A potential military conflict with Iran could push global oil prices above $100 a barrel, with devastating consequences for Southeast Asian economies already reeling from the effects of El Niño, according to a new analysis.
Oil price spike scenario
The report, published by the Economist Intelligence Unit (EIU), warns that a disruption to shipping through the Strait of Hormuz—a chokepoint for about 20% of the world's oil—could trigger a price surge not seen since the 2008 financial crisis. Under a worst-case scenario, prices could exceed $120 a barrel for several months.
"The combination of geopolitical tension and climate-induced agricultural stress creates a perfect storm for the region," said John Marrett, an EIU analyst. "Southeast Asia is particularly vulnerable because of its heavy reliance on imported oil and the ongoing impact of El Niño on food production."
Impact on Southeast Asia
The EIU analysis focuses on five countries: Indonesia, Thailand, Vietnam, the Philippines, and Malaysia. Together, they import more than 5 million barrels of oil per day. A sustained price increase to $100 would add at least $50 billion to their annual import bills, worsening trade deficits and putting pressure on currencies.
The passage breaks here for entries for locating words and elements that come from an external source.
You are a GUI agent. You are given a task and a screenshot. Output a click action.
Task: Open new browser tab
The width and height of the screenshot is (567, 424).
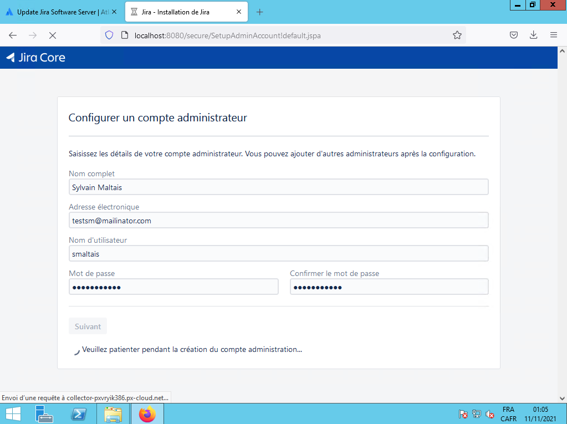259,12
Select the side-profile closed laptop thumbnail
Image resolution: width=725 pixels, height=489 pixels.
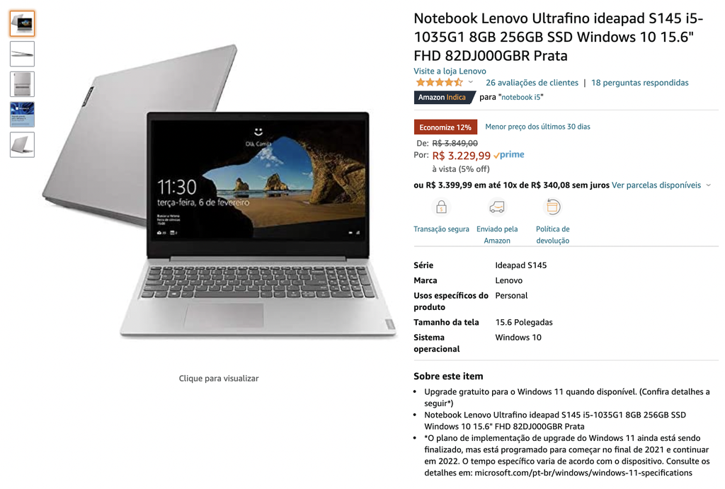(22, 54)
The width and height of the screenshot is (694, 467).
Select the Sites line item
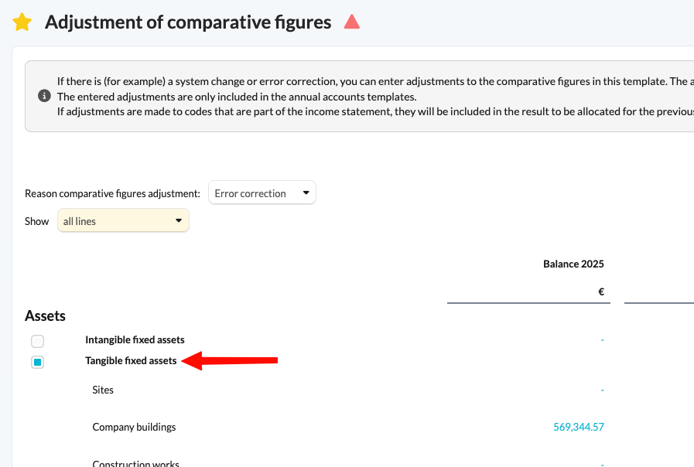click(x=103, y=390)
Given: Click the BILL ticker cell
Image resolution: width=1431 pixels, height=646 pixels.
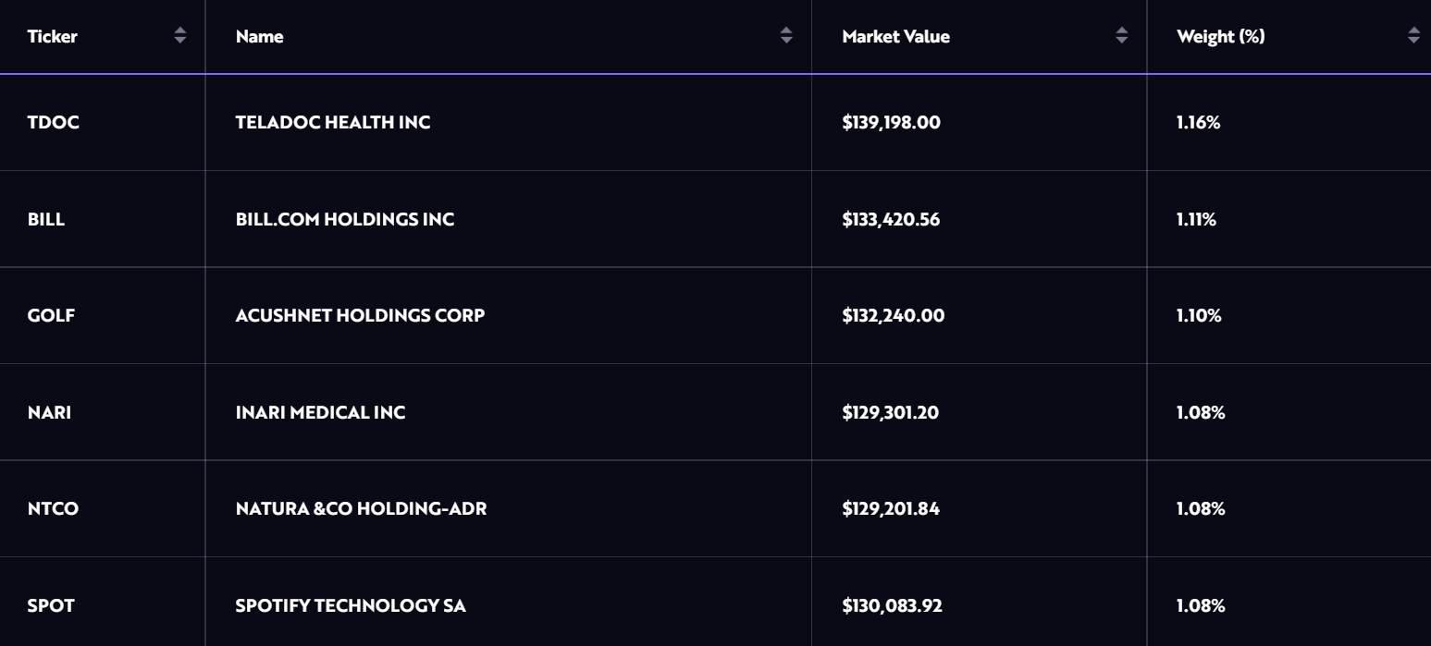Looking at the screenshot, I should pyautogui.click(x=46, y=220).
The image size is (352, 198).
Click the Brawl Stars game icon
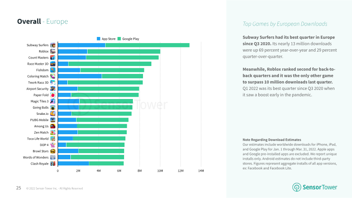point(53,151)
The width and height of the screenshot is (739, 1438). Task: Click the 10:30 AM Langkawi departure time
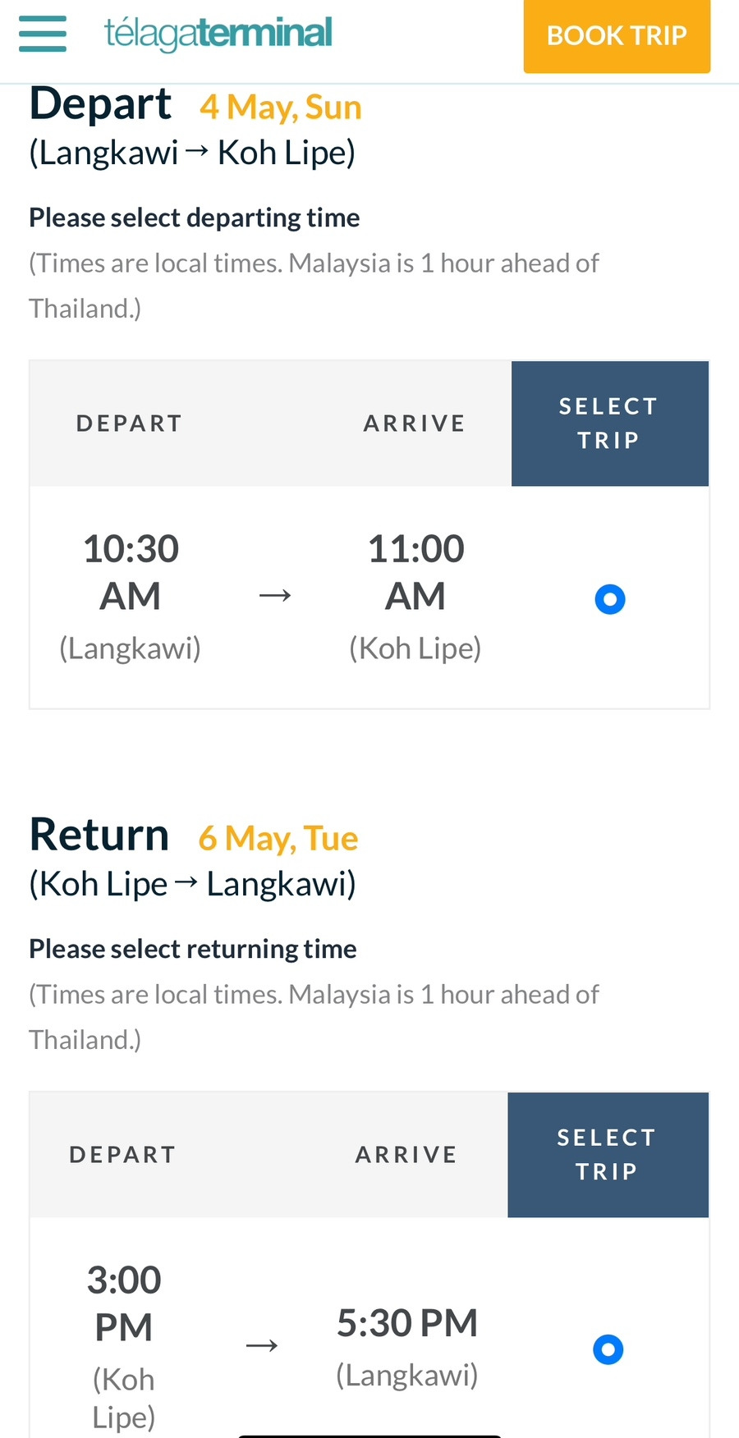click(x=131, y=572)
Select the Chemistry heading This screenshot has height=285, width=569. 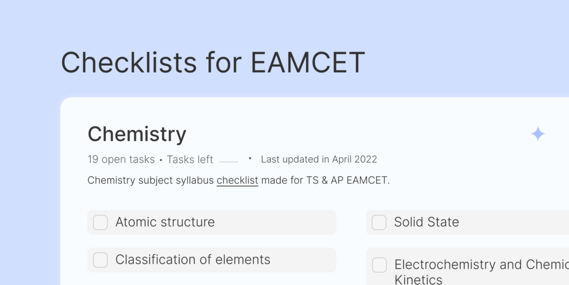tap(137, 134)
Indonesia, the region's largest economy, is already facing rice shortages due to drought linked to El Niño. Higher oil prices would increase the cost of fertilizer and transportation, further driving up food prices. The government may be forced to increase fuel subsidies, straining the state budget.
El Niño amplifies risks
The El Niño weather pattern, which typically brings drier conditions to Southeast Asia, has already reduced agricultural output. Rice production in Thailand and Vietnam—two of the world's largest exporters—is expected to drop by 10-15% this year. Higher oil prices would exacerbate the situation by raising the cost of irrigation and farm machinery.
"We are looking at a double shock: energy and food," said Priya Basu, an economist at the Asian Development Bank. "Central banks face a dilemma: raise interest rates to curb inflation or keep them low to support growth. Either way, the poor will bear the brunt."
Global ramifications
The Strait of Hormuz is crucial for global oil supply. Iran has previously threatened to block the strait in response to military action. The EIU estimates that even a partial closure could reduce global oil supply by 5 million barrels per day, pushing prices to $100–$120. A full closure could see prices exceed $150.
Such a spike would likely trigger a global recession, with the International Monetary Fund estimating a 1.5 percentage point reduction in global GDP growth for every $10 increase in oil prices above $80.
Policy responses and outlook
Southeast Asian governments are exploring options to mitigate the impact. Indonesia and Malaysia have considered increasing domestic biofuel production, while Thailand is accelerating its shift to renewable energy. However, these measures take time and cannot offset a sudden price shock.
"The best defense is de-escalation," said Marrett. "But if conflict erupts, the region must be prepared for a prolonged period of high prices and economic hardship." The EIU recommends that countries build strategic oil reserves and expand social safety nets to protect the most vulnerable.